Often referred to as a stricter version of the paleo diet, the AIP (autoimmune protocol) diet is a more current approach to eliminating inflammation through what we choose to eat.
Like the paleo diet, the AIP diet eliminates grains, beans, soy, peanuts, hummus, dairy products, processed foods, refined sugars and vegetable and canola oil.
It also bans other foods that aren’t always restricted by paleo eaters, including:
- Eggs
- Nuts and seeds
- Coffee
- Chocolate
- Certain spices, including cumin and coriander
- Gums
- Food thickeners
- Alternative sweeteners
So, what’s left over? An AIP diet is one that’s rich in meats and fresh vegetables. You can also consume herbs, olive oil, coconut oil, tiny amounts of honey and maple syrup, vinegars with no added sugar, and fermented foods that contain no dairy.
If you’re considering this diet to help your digestive system, here are a few things you need to know:
The AIP diet is focused on elimination, aimed at cutting out foods that cause inflammation and fight autoimmune conditions.
- The diet is often used to treat leaky gut syndrome, a condition that may be at the root of other digestive issues.
- Some people choose this diet as a long-term choice, while others follow it for several weeks before adding new foods.
- Include as much fresh food as possible, while avoiding fast food and processed foods.
- While fresh vegetables are always recommended, the AIP/paleo world is divided on fresh fruits. Some people cut out fruit completely, while others say it’s ok to have two pieces of fruit per day.
This diet may be too difficult to follow for some people. It’s possible to eliminate just some of the foods from the list above and still benefit. But you may find that the benefits of switching to an AIP diet consisting of anti-inflammatory foods, outweigh the inconvenience. Your body will likely respond well to eating healthier foods.
As with any diet, it’s good practice to consult with a doctor, or to work with a dietician to help you make the switch.
And if you’re looking for something to eat, try this recipe – from the site Autoimmune Wellness – for breakfast fries with a bacon and chive crumble.
Breakfast fries with bacon and chive crumble:
Ingredients:
- 1 large white sweet potato, peeled and sliced into ½ inch wide fries
- 1 tsp. avocado oil
- ½ tsp. sea salt
- 5 slices of bacon
- 2 large zucchinis, cut in half lengthwise and chopped
- 2 cups thinly sliced curly kale, stems removed
- 1 tbsp. chopped chives
- ½ tsp. grated lemon zest
- ½ tsp. minced garlic
- 1 tsp. lemon juice
Directions:
- Preheat your oven to 400 degrees.

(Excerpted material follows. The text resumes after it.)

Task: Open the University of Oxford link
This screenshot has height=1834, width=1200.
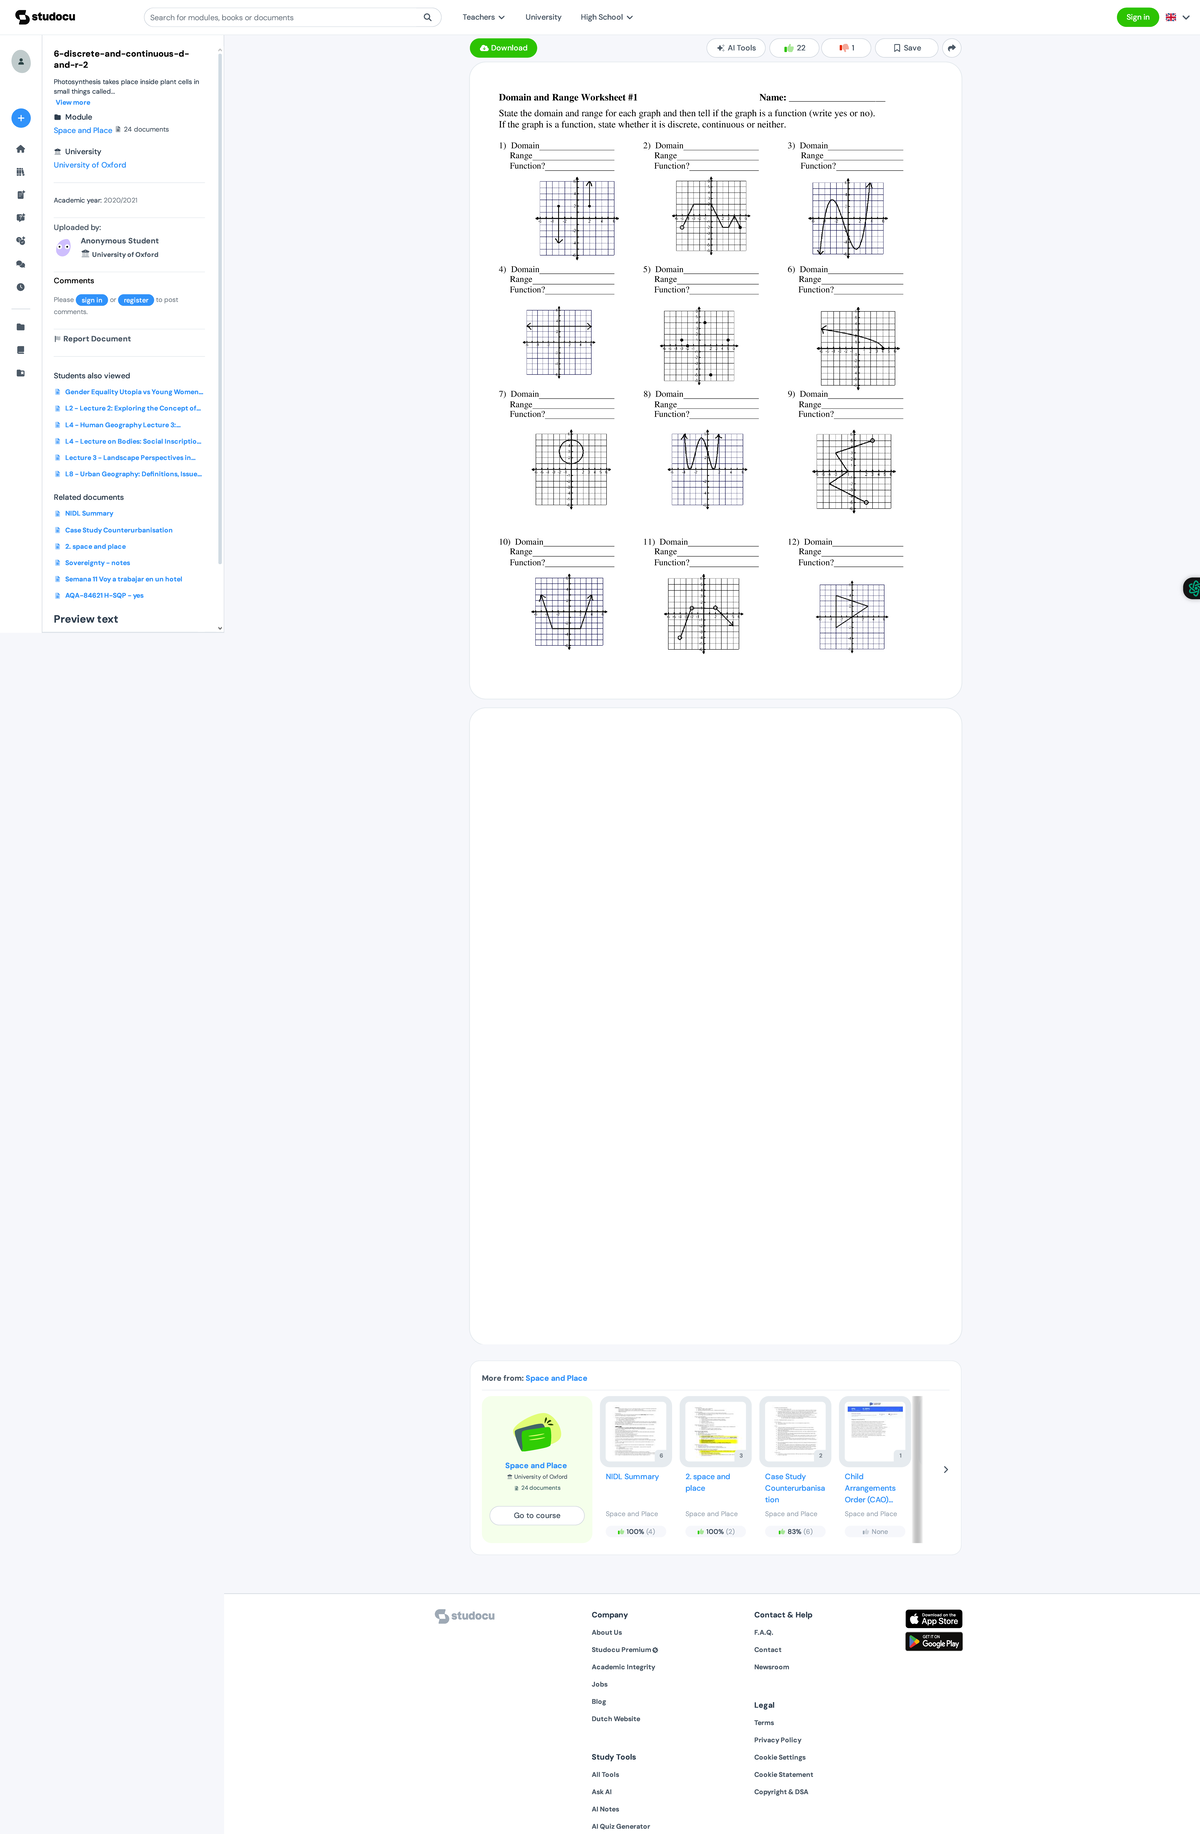Action: 90,165
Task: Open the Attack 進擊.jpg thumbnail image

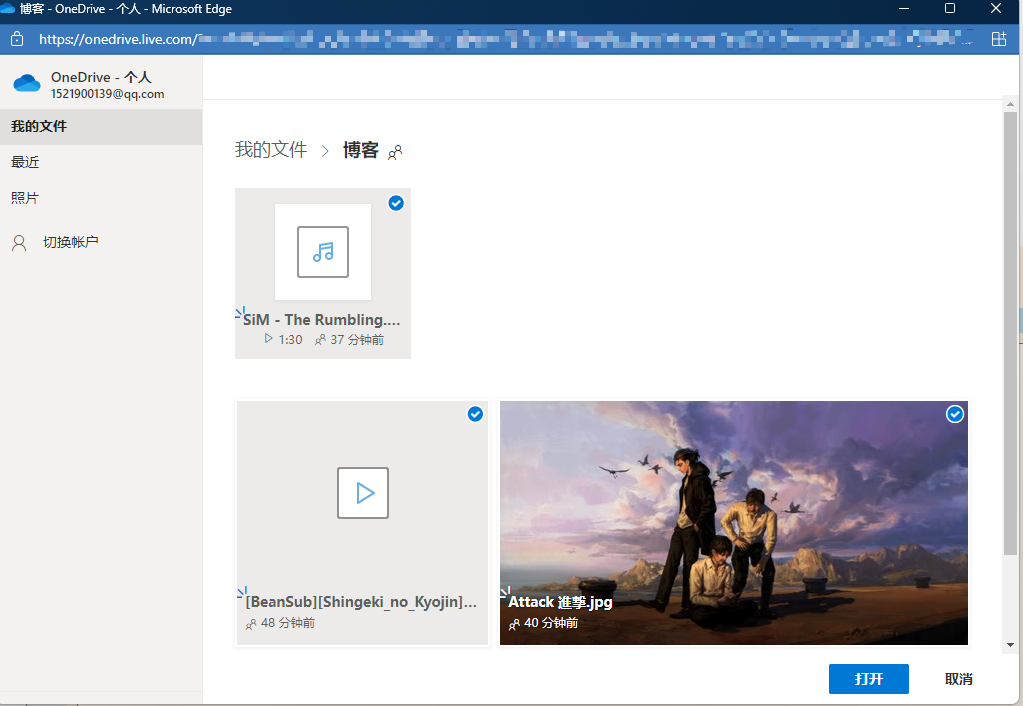Action: coord(733,510)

Line a baking sheet with parchment paper, and arrange your oven rack at the center of the oven.
- Toss the fries with avocado oil and sea salt on a baking sheet. Bake for 20 minutes until the edges become lightly browned. As the fries bake, move onto step four, and return to step three when the timer hits 20 minutes.
- Turn broiler on high and broil fries for three minutes. Watch them carefully. When they’re browned, remove them from the oven and set them aside.
- In a large stainless-steel skillet, cook bacon on medium heat until both sides are crisp, and transfer to it to a cutting board. Once it the bacon has cooled, chop or crumble it.
- Sautee zucchini in the bacon fat for five minutes until brown and tender. Add kale to the pan and cook until bright green and tender for about three minutes.
- Use a small bowl to mix the bacon, garlic, chives, lemon zest and juice.
- Serve by diving the potato fries among two plates, topping each plate with half the green vegetables, with the bacon/chive mix sprinkled on top. Serve warm or at room temperature.